Her brows softened, and she took my finger and pressed a kissed to it, almost watching me shyly. My stomach erupted into a thousand dancing fairies and the needle pain on my back intensified. I didn’t wish her to know, especially not now.
“You could… run away,” she whispered, her throat constricting.
I felt the air leave my lungs. Days ago, I would’ve dashed to the balcony and jumped down, ran until my feet were raw once more. But now differed from days ago. Now she’d taught me things, about myself, about her, given me a taste of something. Something like the life nectar that ruled the beating of our hearts. Despite that, the intense pain in my back served as a reminder that I would have to part ways with her. That she would wake to find me gone. She would search for me in the rooms, the manor, the gardens, and realized I had left her. To protect her, I would have to leave. But it wouldn’t soothe her heart. It would be broken. Years might haunt her with questions and in those questions she might embitter.
“Not today,” I finally said and ran my finger over the pert curve of her nose. “Anyway, you’d soon forget about me.”
The words rang true, but they hurt me. I’d thought about this. The reaction to reality didn’t help my mood. It soured it.
She stared at me aghast, her brows furrowed, and her mouth set in a displeased line. “Why would you say that?”
I leaned back, attempting the most amount of nonchalance I could muster despite the hurt I felt in my heart.
“Because it’s the truth.
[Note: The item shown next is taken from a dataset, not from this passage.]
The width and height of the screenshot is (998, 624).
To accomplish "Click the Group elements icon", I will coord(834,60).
You said it yourself. They will realize our intimacy and hurt us both.”
She flinched. “But you just said you could pretend!”
The fury over the reality of the situation incinerated me.
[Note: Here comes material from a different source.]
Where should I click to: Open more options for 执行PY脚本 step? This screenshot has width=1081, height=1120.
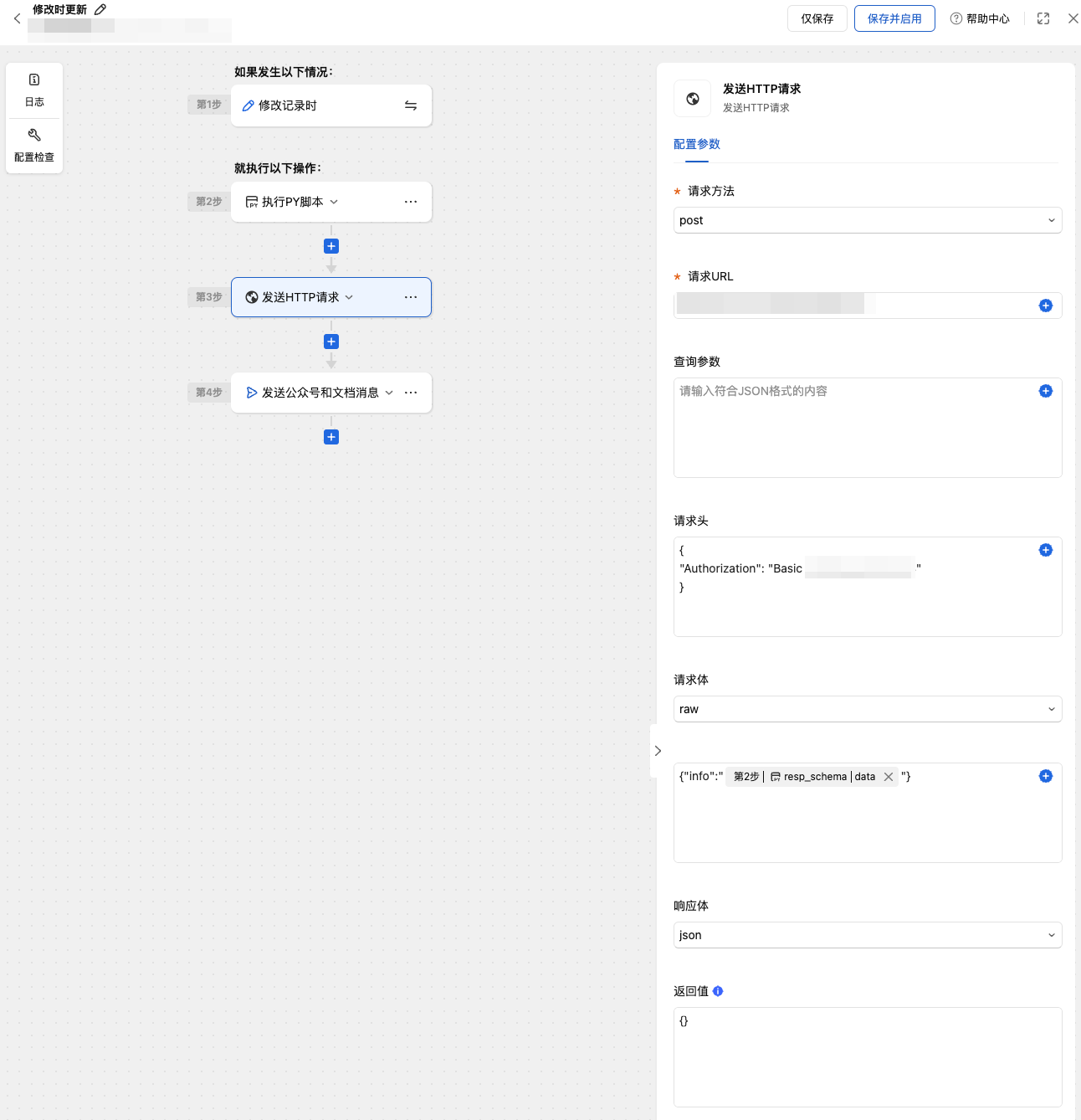tap(411, 202)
“I would have to pretend either way!”
The words exploded out of my mouth, and I jumped from the bed, pacing the floors as she stared at me open-mouthed from the rumpled sheets.
“I leave you, then I must pretend you didn’t exist as if you didn’t completely change my life. If I stay and I must pretend you broke me to convince your mother. And what happens when that occurs? What will you do, huh? How long before you’ll be made to take another lover?” I lost my voice, and I realized how much that thought hurt me, burned me, filleted me raw, right under my ribs until I have a hard time breathing.
She realized this and slowly stood, walking to me, wide eyed and concerned. She took my hands, and I looked away, ashamed of myself for revealing so much in such little time. I didn’t know how she unraveled my walls, but I felt like I was nothing but the ruin of a castle I once carefully constructed with tears and suffering.
“Look at me,” the command was a soft intonation, and when I met her eyes, I found they were filled with concern and sadness. Infinite sadness. “My mother and father. He was her first, just like you are my first. She took other lovers, as she had to, but her heart… her heart was his. My older sisters and I are his children.”
The mere imagining of such a thing disrupted the reality I understood. Women didn’t love their men, didn’t allow them the place of fatherhood. Men didn’t know their children, and parenthood was something foreign.
“And what am I to do, Nalla? When the time comes?” My voice was low, speckled with such hurt that I scarcely comprehended it. I didn’t know its origin. “Will you take others after me?”
Despite being naked before her, I’d never felt more vulnerable. Like I was nothing more than that young child ripped from my mother’s cold skirts.
Nalla’s mouth opened and her eyes saddened, but she bravely nodded. “I would have to. To keep us safe, I would have no choice.”